━━━━━ TEXT SECTION ━━━━━

It all started when my son was not even 2 years old. He had been expelled from daycare (daycare!) because he just couldn’t participate with the rest of the children and sit obediently during circle time. You can imagine how stressful it was trying to find alternate childcare while working full-time and being a single mom. You can also imagine how sad you feel as a parent knowing your child was rejected. I fought hard to keep him in the program but the Director wasn’t going to budge. Apparently my son was just too much for anyone to handle. How is it even possible that a daycare couldn’t manage a two year old?
After scrambling, I eventually found another daycare near my office but about 2 years later, my son was expelled again for the same reason but also because he was starting to display defiant behaviors (ex: running out of classrooms when he was asked to participate in group activities, refusing teachers’ instructions, etc).
Teachers and program directors would call me several times a week, while I was at work, complaining that my son wasn’t listening or cooperating. On many occasions, I would have to go in during work hours for parent meetings to discuss the behaviors. Over time, because they could not handle the defiance, they would issue suspensions and because I had no other family member or childcare option, I had to take days off from work to be with him.
This cycle repeated itself in pre-K, kindergarten and even afterschool programs. The stress started to build – of hearing people constantly complain about my child, of having to make up excuses in order to leave work early or stay home for suspensions and not jeopardize my job, of having to wonder what’s wrong with my child or what’s wrong with me that my child is behaving this way. To make matters worse, I had very little support because my family lived very far away. I wasn’t making a lot of money so I didn’t have the luxury of hiring a babysitter or taking time for myself to deal with the stresses. As if all that weren’t enough, my son’s father was not pleasant or helpful at all and often accused my parenting style as contributing to the issues (this was also the beginning of me starting to internalize that I wasn’t a good parent/mom). At the time, I had no idea what was wrong with my son.
So this was basically our lives for the first five years – frustrating, upsetting, lonely, unsettled, stressful. If what I described sounds similar to what you are experiencing with your own child or family member, perhaps he/she has oppositional defiant disorder (ODD). It’s OK. Don’t do what I did – get upset, frustrated or stressed. Take it one day at a time. Observe your child or family member and take notes of the behaviors. Be kind to him/her and to yourself. Constantly remind him/her and especially yourself that you’re both doing the best that you can. That’s all you can expect at this moment.
In upcoming posts, I will provide strategies for navigating the medical and education systems so that you can find the best support for your child or family member. For now, hang in and remember that You’re Not A Bad Parent.

━━━━━

**EXERCISE TASKS**
(1) Answer the following questions using the parenting account.
(a) How old was the son when he was first expelled from daycare?
(b) What two examples of defiant behavior does the account give?
(c) Why did the writer have very little support?
(2) Transcribe the passage of the parenting account starting at "So this was" and ending at "A Bad Parent.".

━━━━━ GIVEN INFORMATION ━━━━━

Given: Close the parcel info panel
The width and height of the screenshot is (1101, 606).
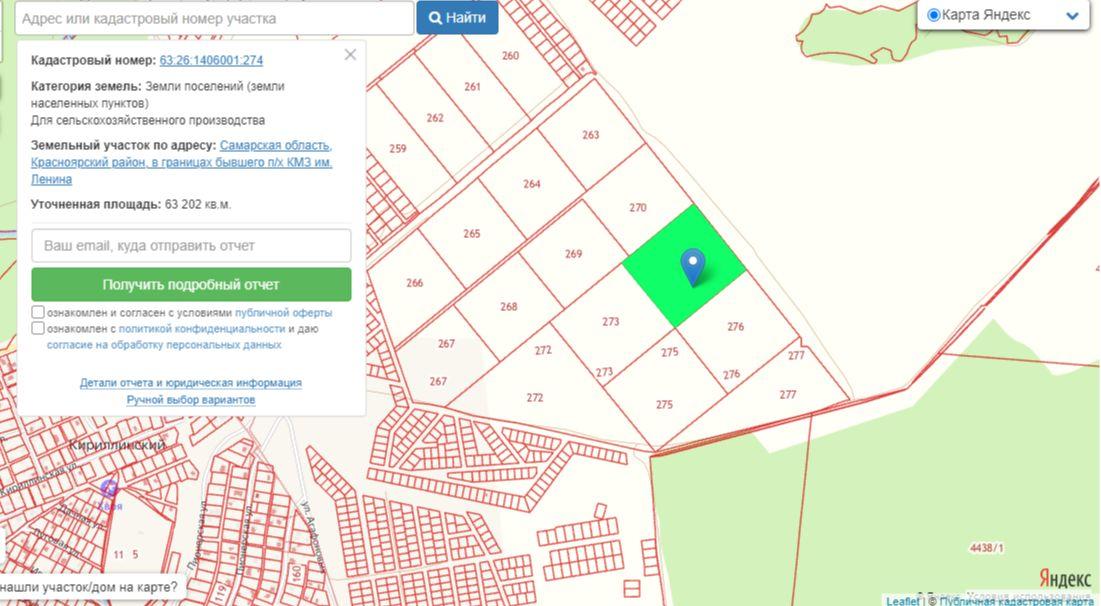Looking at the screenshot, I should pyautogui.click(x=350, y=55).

━━━━━

**SOLVED PROBLEMS**
(1)
(a) He was not even 2 years old.
(b) Running out of classrooms when asked to participate in group activities, and refusing teachers' instructions.
(c) The writer's family lived very far away.

(2)
So this was basically our lives for the first five years – frustrating, upsetting, lonely, unsettled, stressful. If what I described sounds similar to what you are experiencing with your own child or family member, perhaps he/she has oppositional defiant disorder (ODD). It’s OK. Don’t do what I did – get upset, frustrated or stressed. Take it one day at a time. Observe your child or family member and take notes of the behaviors. Be kind to him/her and to yourself. Constantly remind him/her and especially yourself that you’re both doing the best that you can. That’s all you can expect at this moment.
In upcoming posts, I will provide strategies for navigating the medical and education systems so that you can find the best support for your child or family member. For now, hang in and remember that You’re Not A Bad Parent.